Your objective >> Once the line with "Where should I" is reached, output it and every line after it, exactly, through the end of the records below. Pictures are skipped.
>>>
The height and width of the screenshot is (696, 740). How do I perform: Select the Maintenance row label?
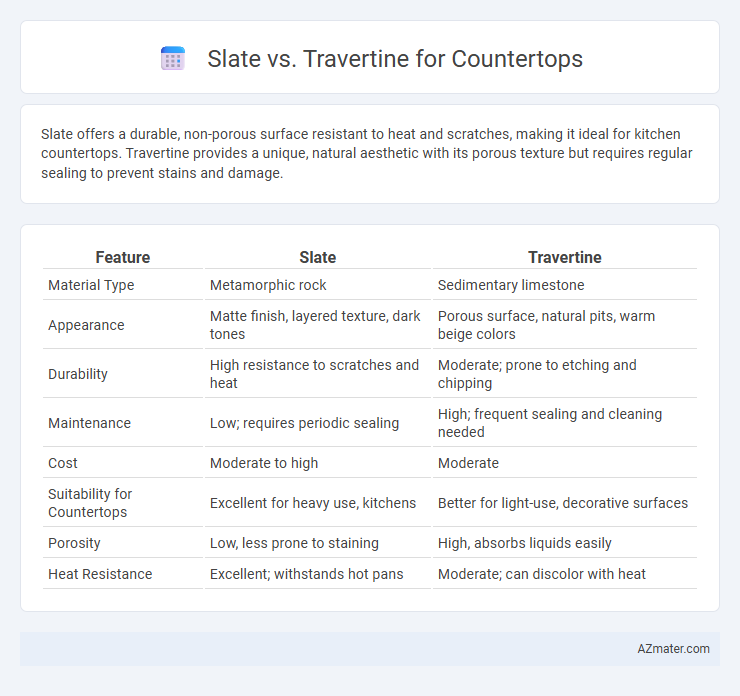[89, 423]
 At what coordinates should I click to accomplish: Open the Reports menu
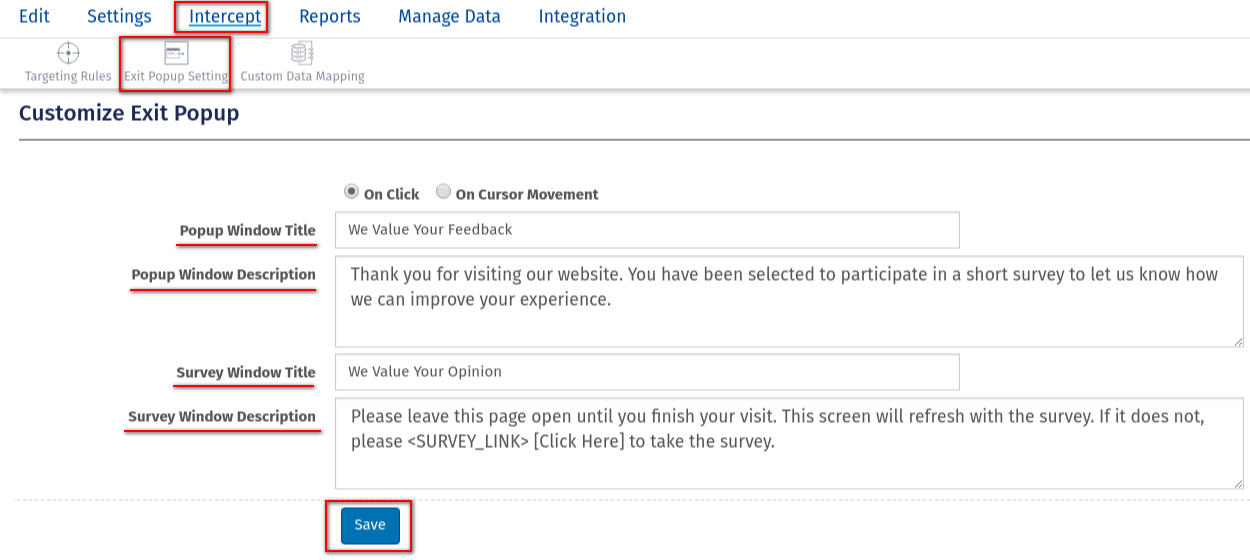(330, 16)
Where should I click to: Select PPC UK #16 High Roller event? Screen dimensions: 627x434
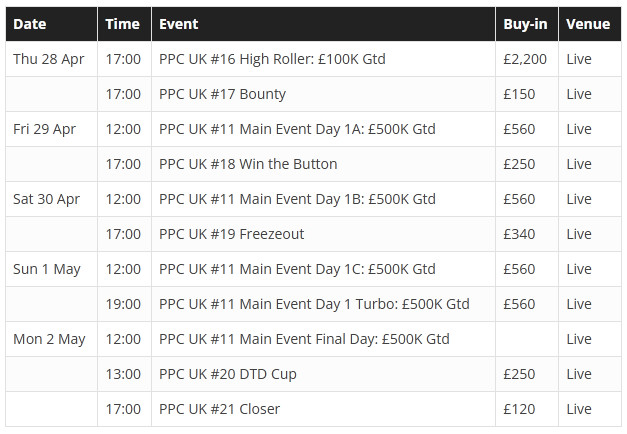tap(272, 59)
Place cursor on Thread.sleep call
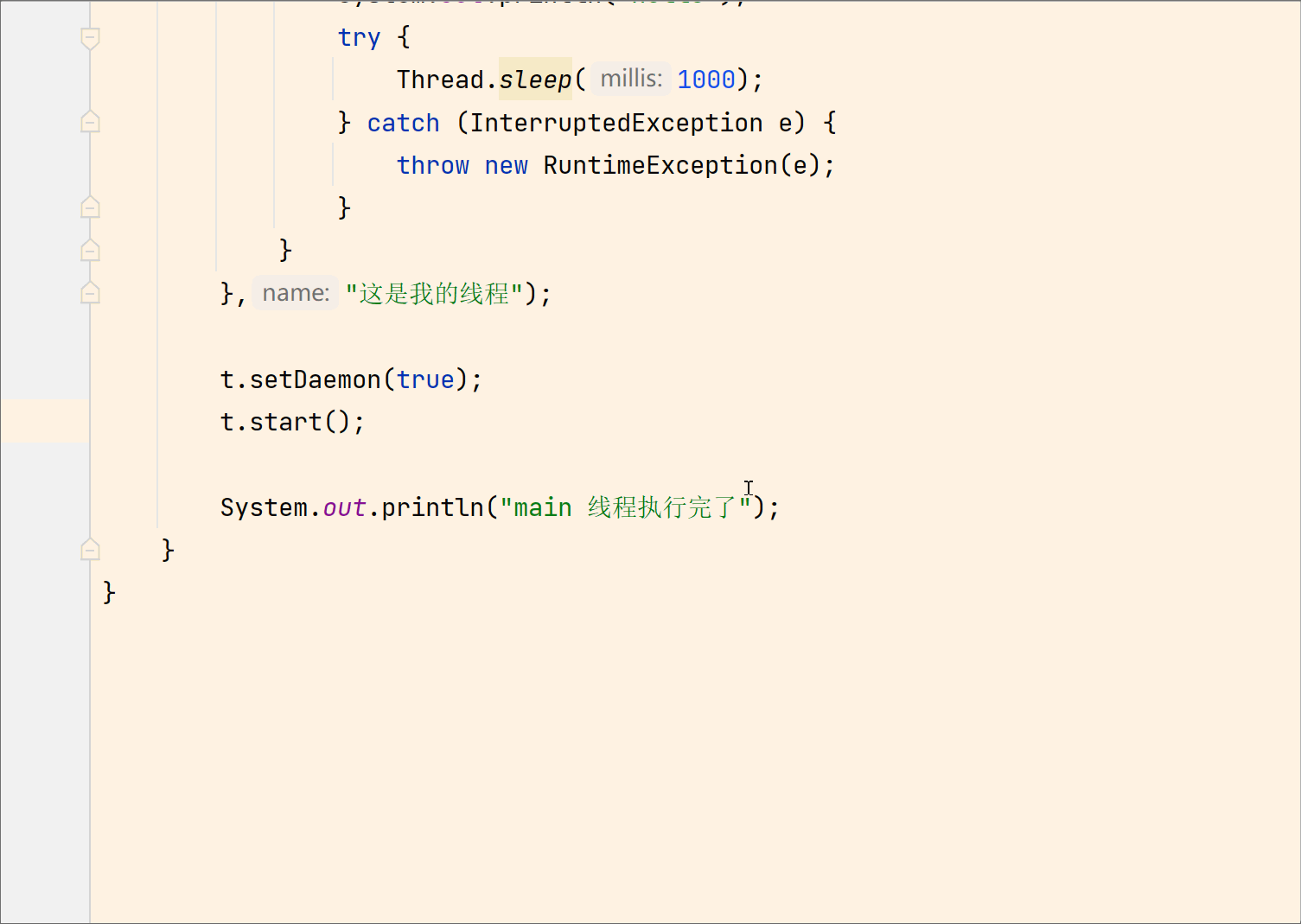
<<<
Solution to this exercise >>
Where should I click to: Select PPC UK #16 High Roller event? Screen dimensions: 627x434
tap(272, 59)
Place cursor on Thread.sleep call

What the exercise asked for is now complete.